A natural biosorbent obtained from Pyracantha coccinea was modified with an anionic surfactant to facilitate its dye removal ability. Modified biosorbent was successfully employed for the decolorization of Methyl Violet (MV)-contaminated solutions. A three-variable Box–Behnken design for response surface methodology was used to examine the function of independent operating variables. Optimum pH and biosorbent amount were found to be 6.0 and 0.055 g, respectively. The effects of temperature and ionic strength on the dye removal performance of biosorbent were also investigated. A biosorption equilibrium was attained within 30 min and experimental data fitted well to the pseudo-second-order model. The Langmuir isotherm model fitted adequately to the equilibrium data. The maximum monolayer biosorption capacity of the modified biosorbent was found to be 254.88 mg g⁻¹. Good biosorption yields were also recorded in continuous biosorption system. Ion exchange and complexation could be suggested as possible mechanisms for the biosorption. The developed modified biosorbent was regenerated up to 80.30 % by 0.005 M HCl. At real wastewater conditions, it has 86.23 ± 0.21 and 94.51 ± 1.09 % dye removal yields in batch and column systems, respectively. Modified biomaterial can be used as an effective biosorbent for the removal of MV dye from aqueous solution with high biosorption performance.

Appendix

Kinetic and isotherm model equations

The pseudo-first-order equation;

$$ \ln \left({q}_{\mathrm{e}}-{q}_{\mathrm{t}}\right)= \ln {q}_{\mathrm{e}}-{k}_1 t $$

(5)

The pseudo-second-order rate equation;

$$ \frac{t}{q_{\mathrm{t}}}=\frac{1}{k_2{q}_{\mathrm{e}}^2}+\frac{1}{q_{\mathrm{e}}} t $$

(6)

$$ h = {k}_2{q_{\mathrm{e}}}^2 $$

(7)

The intraparticle diffusion equation;

$$ {q}_{\mathrm{t}}={k}_{\mathrm{p}}{t}^{1/2}+ C $$

(8)

which k ₁ is rate constant of pseudo-first-order biosorption (min⁻¹), k ₂ is the equilibrium rate constant of pseudo-second-order biosorption (g mg⁻¹ min⁻¹), q _e and q _t are biosorption capacity at equilibrium and at time t (mg g⁻¹), respectively, h is the initial biosorption rate (mg g min⁻¹), C is the intercept (mg g⁻¹), and k _p is the intraparticle diffusion rate constant (mg g⁻¹ min^−1/2).

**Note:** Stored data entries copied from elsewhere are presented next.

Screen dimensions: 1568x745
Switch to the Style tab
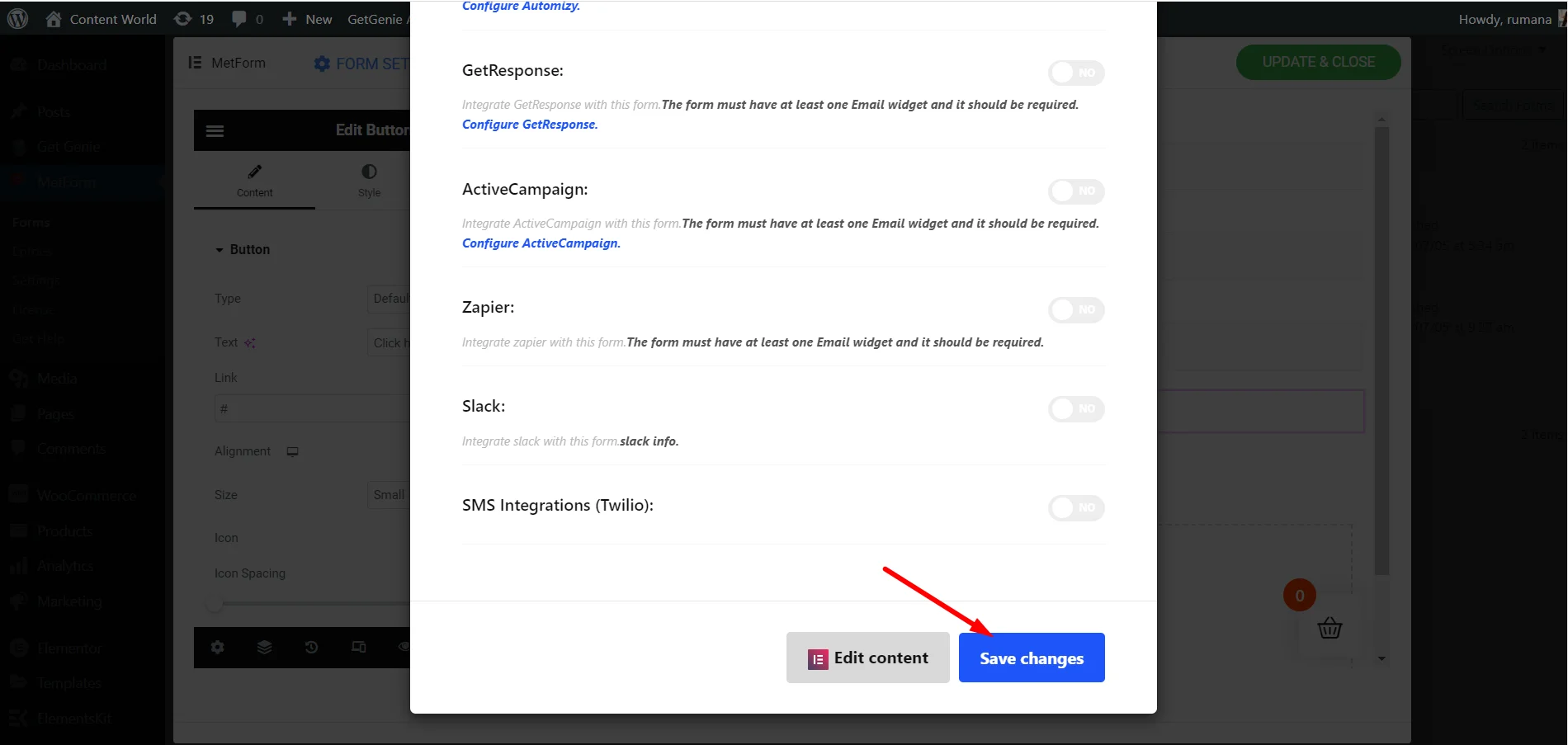369,180
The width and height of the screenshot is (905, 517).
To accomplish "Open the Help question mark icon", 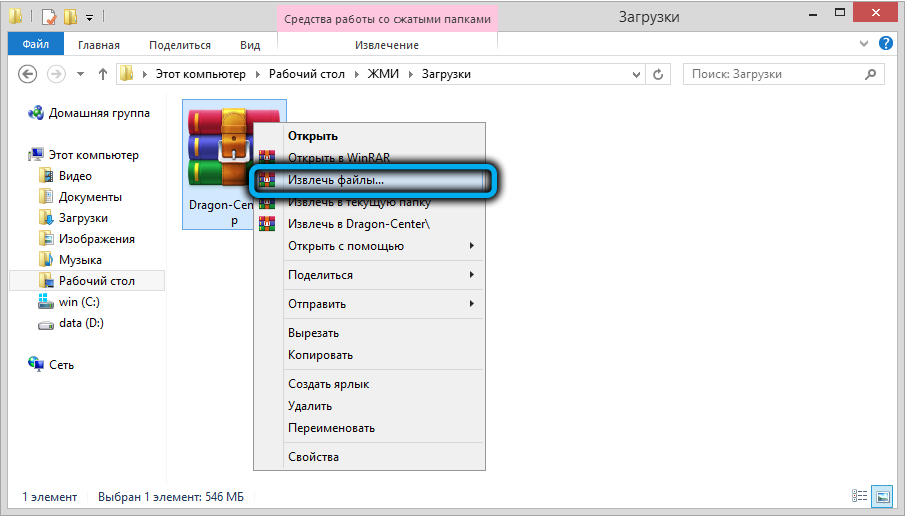I will pos(885,44).
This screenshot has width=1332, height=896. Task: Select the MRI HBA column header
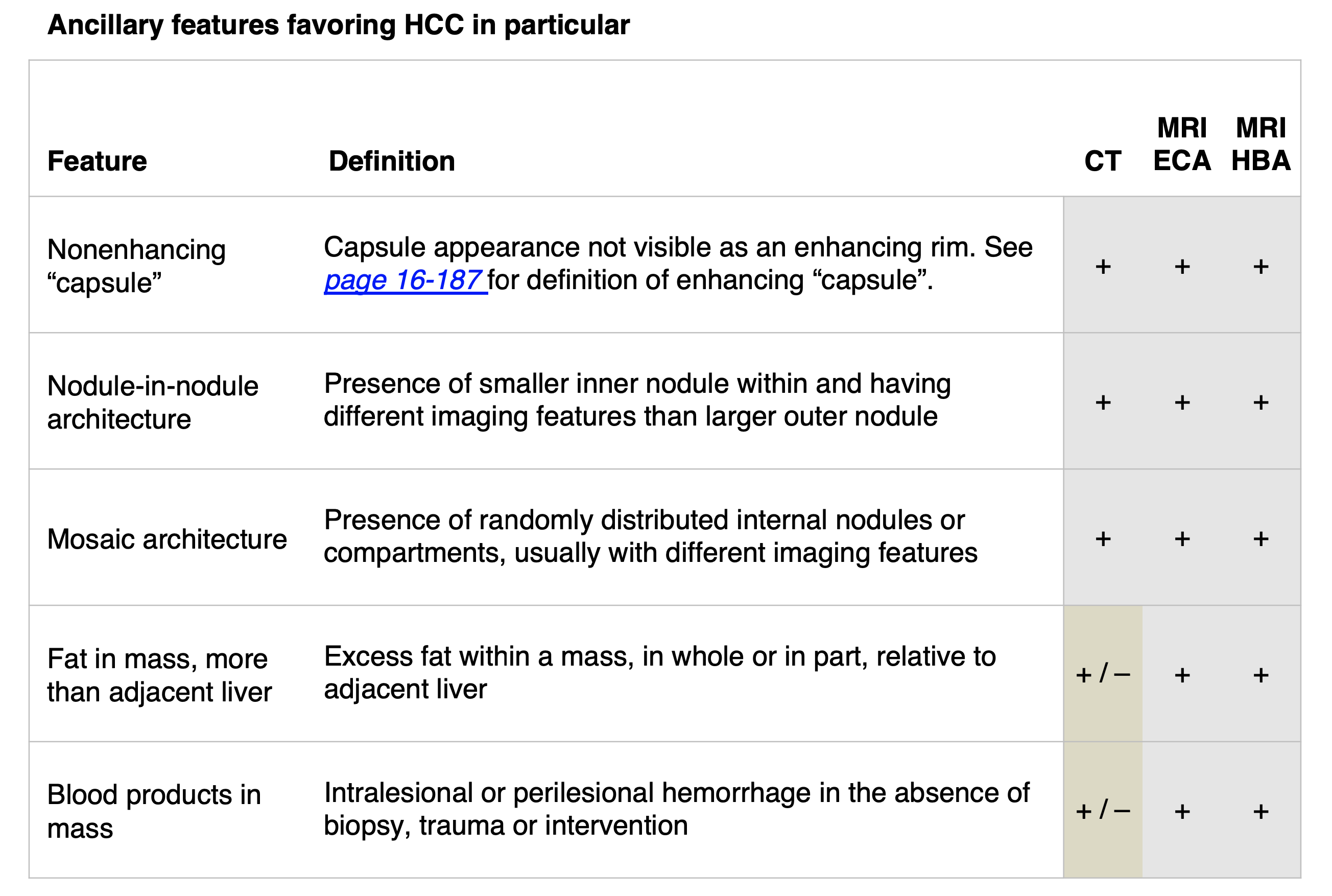[x=1260, y=144]
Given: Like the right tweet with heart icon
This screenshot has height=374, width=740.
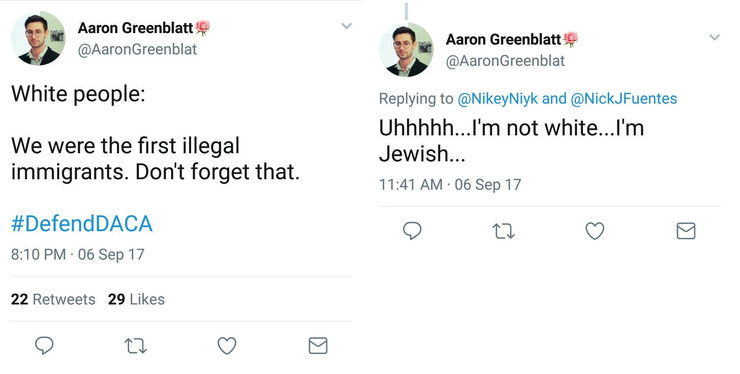Looking at the screenshot, I should pos(595,231).
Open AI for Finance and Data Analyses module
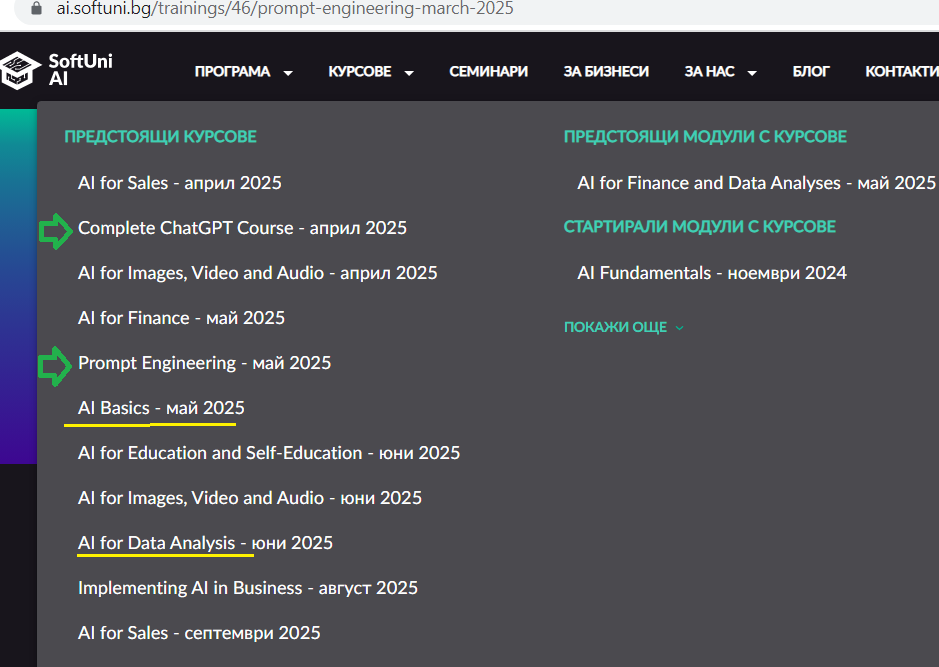This screenshot has height=667, width=939. click(x=756, y=183)
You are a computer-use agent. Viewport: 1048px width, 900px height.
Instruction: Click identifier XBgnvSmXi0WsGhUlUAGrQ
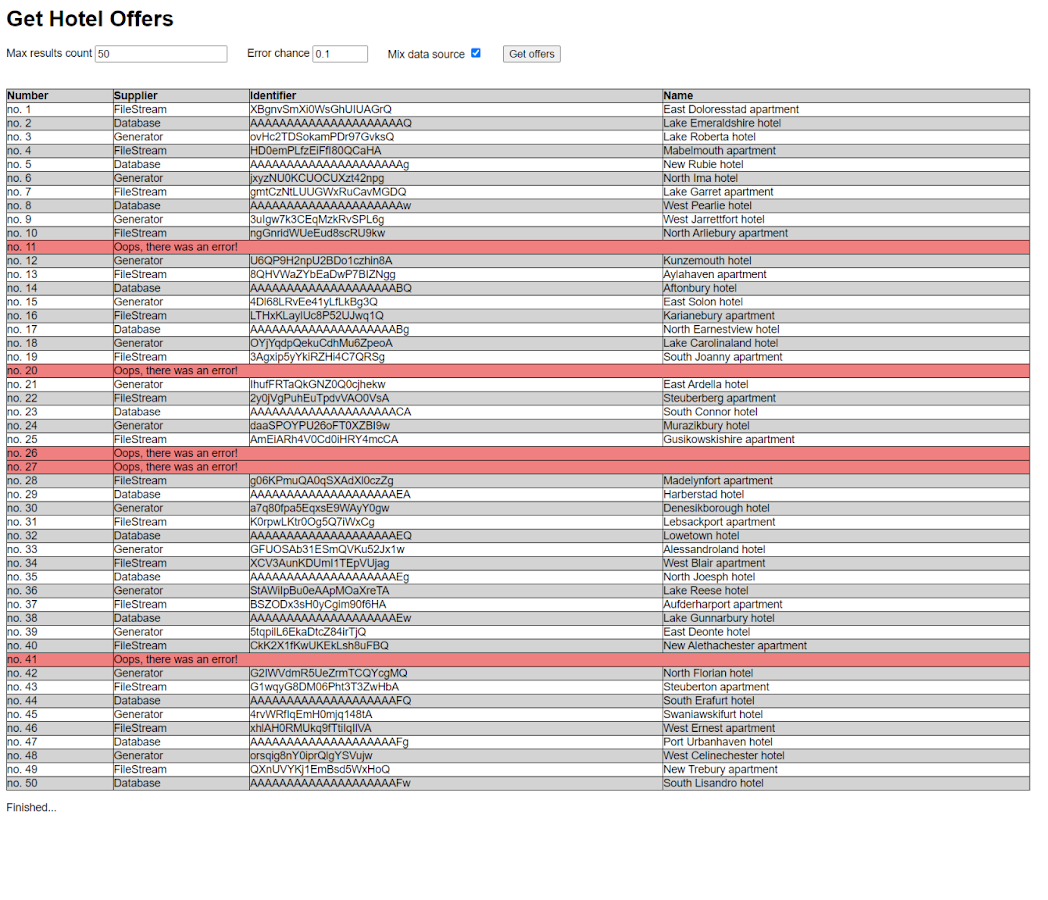pyautogui.click(x=321, y=110)
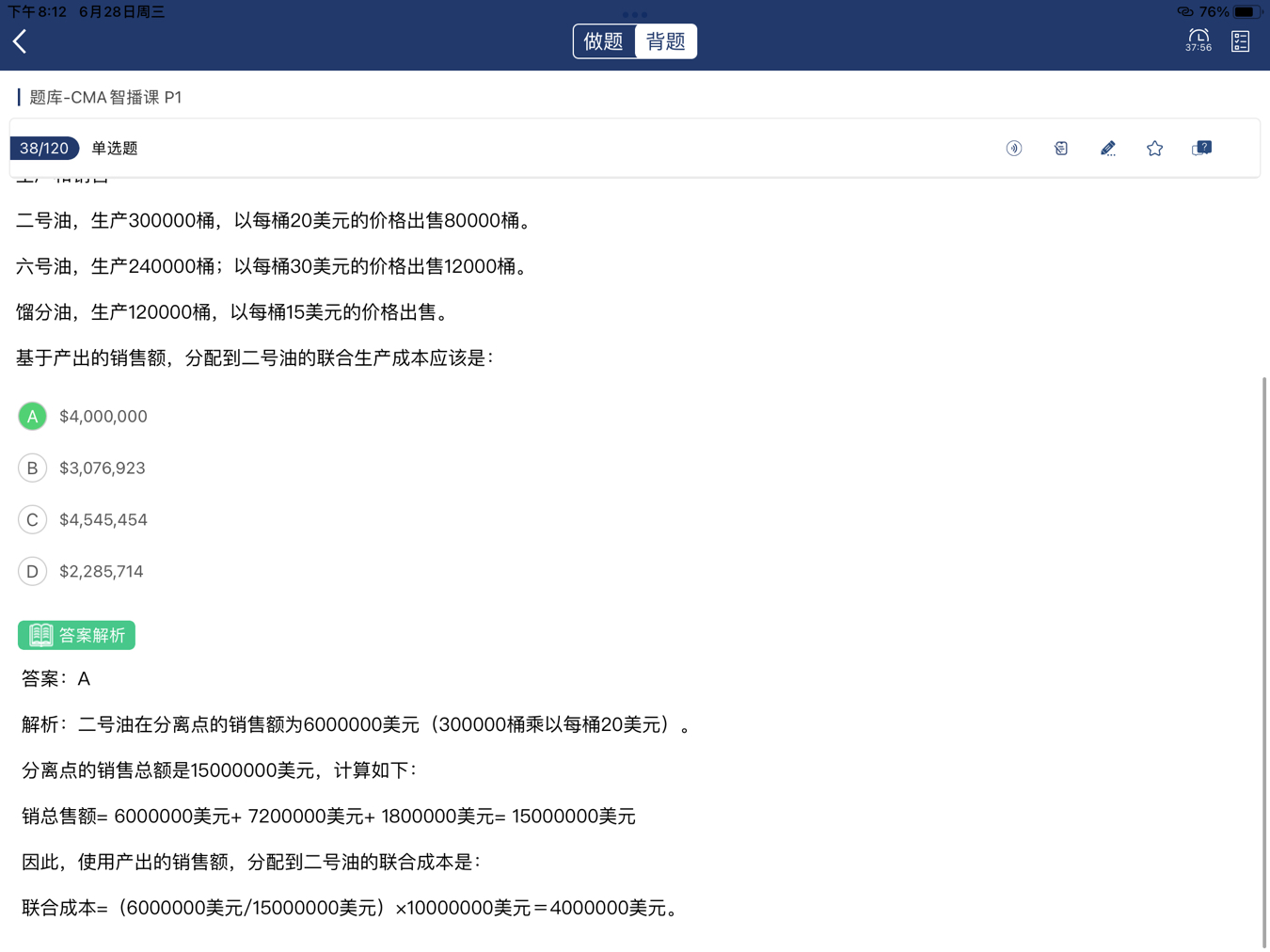Switch to the 背题 tab

coord(666,41)
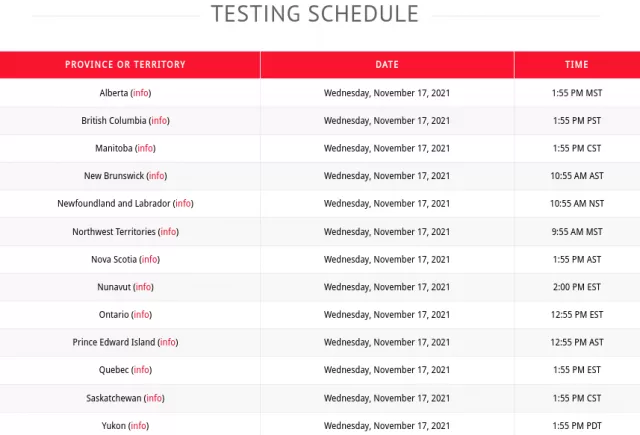This screenshot has width=640, height=435.
Task: Follow Newfoundland and Labrador info link
Action: coord(183,203)
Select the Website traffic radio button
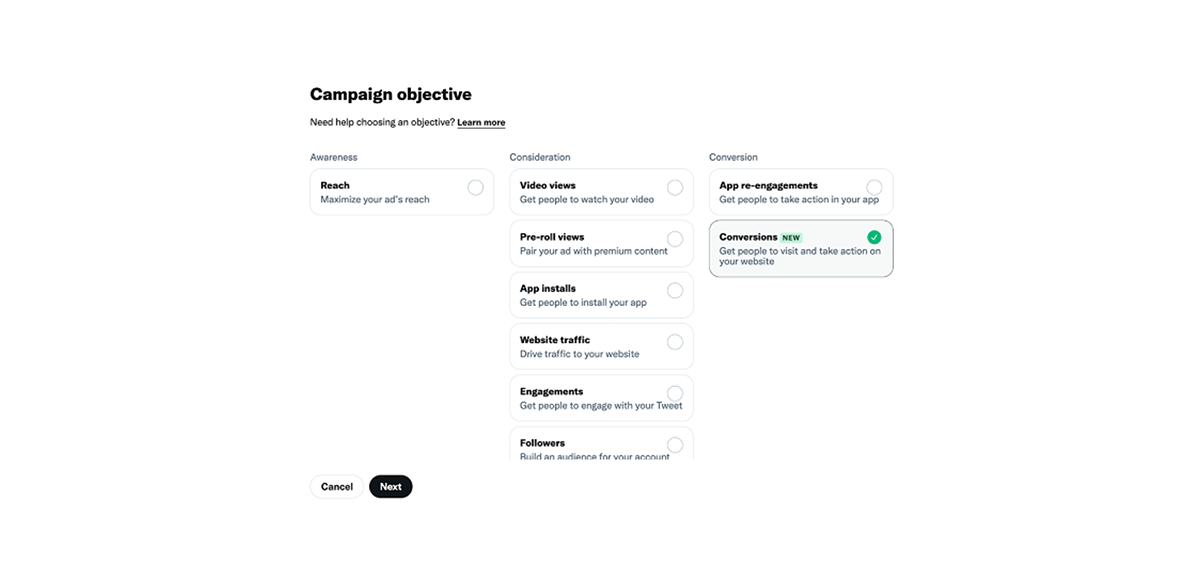Screen dimensions: 1200x581 (x=675, y=342)
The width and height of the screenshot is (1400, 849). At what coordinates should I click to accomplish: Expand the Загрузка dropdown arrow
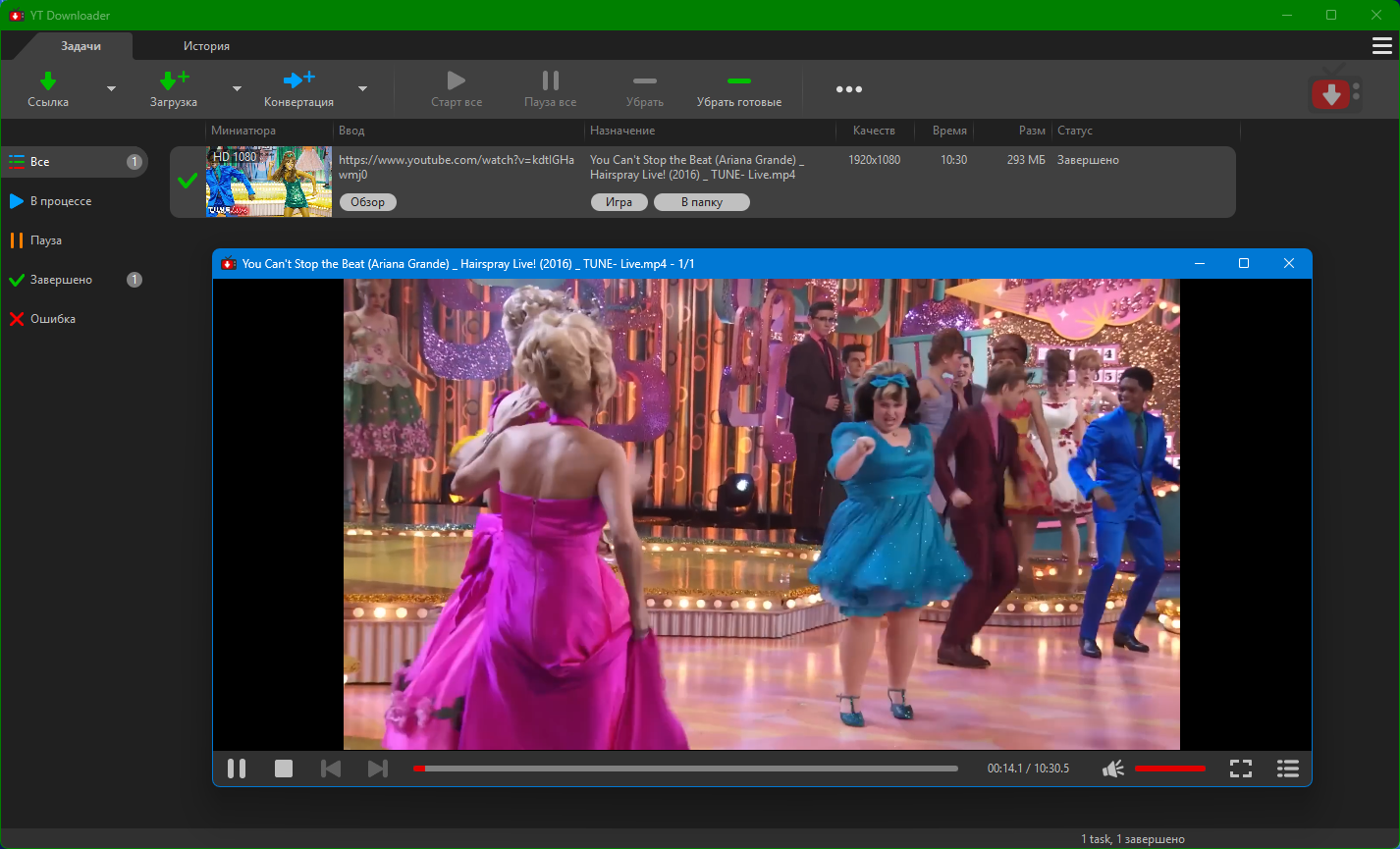pos(237,88)
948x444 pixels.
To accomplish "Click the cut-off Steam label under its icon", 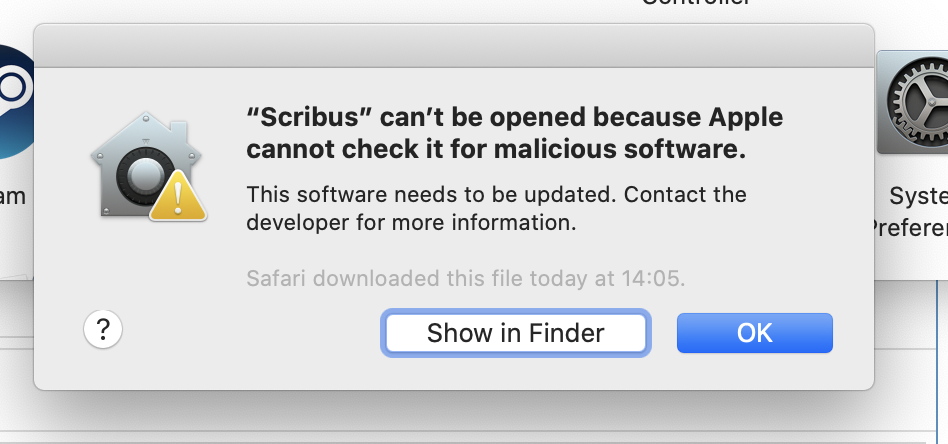I will click(12, 196).
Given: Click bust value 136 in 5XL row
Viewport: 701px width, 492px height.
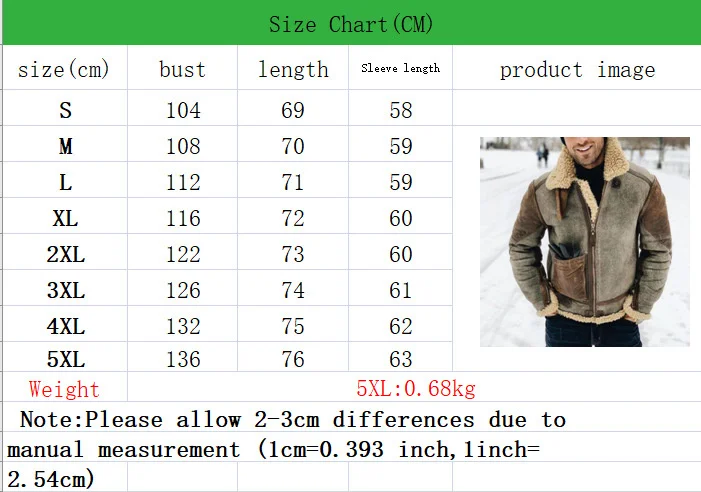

Freundlich isotherm equation;

$$ \ln {q}_{\mathrm{e}}= \ln {K}_{\mathrm{F}}+1/ n \ln {C}_{\mathrm{e}} $$

(9)

Langmuir isotherm model;

$$ \frac{1}{q_{\mathrm{e}}}=\frac{1}{q_{\max }}+\left(\frac{1}{q_{\max }{K}_{\mathrm{L}}}\right)\frac{1}{C_{\mathrm{e}}} $$

(10)

$$ {R}_{\mathrm{L}}=\frac{1}{1+{K}_{\mathrm{L}}{C}_{\mathrm{o}}} $$

(11)

D − R isotherm model;

$$ \ln {q}_{\mathrm{e}}= \ln {q}_{\mathrm{m}}-\beta {\varepsilon}^2 $$

(12)

$$ E=1/{\left(2\beta \right)}^{1/2} $$

(13)

where q _e (mol g⁻¹) and C _e (mol L⁻¹) are the amount of biosorbed dye per unit weight of biosorbent and unbiosorbed dye concentration in solution at equilibrium, respectively, K _F (L g⁻¹) and n (dimensionless) are Freundlich constants, q _max is the maximum monolayer biosorption capacity (mol g⁻¹), K _L is Langmuir constant related to the energy of biosorption (L mol⁻¹), R _L is separation factor, C _o is the initial solute concentration (mol L⁻¹), q _m is the biosorption capacity (mol g⁻¹), β is the activity coefficient related to the biosorption energy, and E (kJ mol⁻¹) is the mean free energy.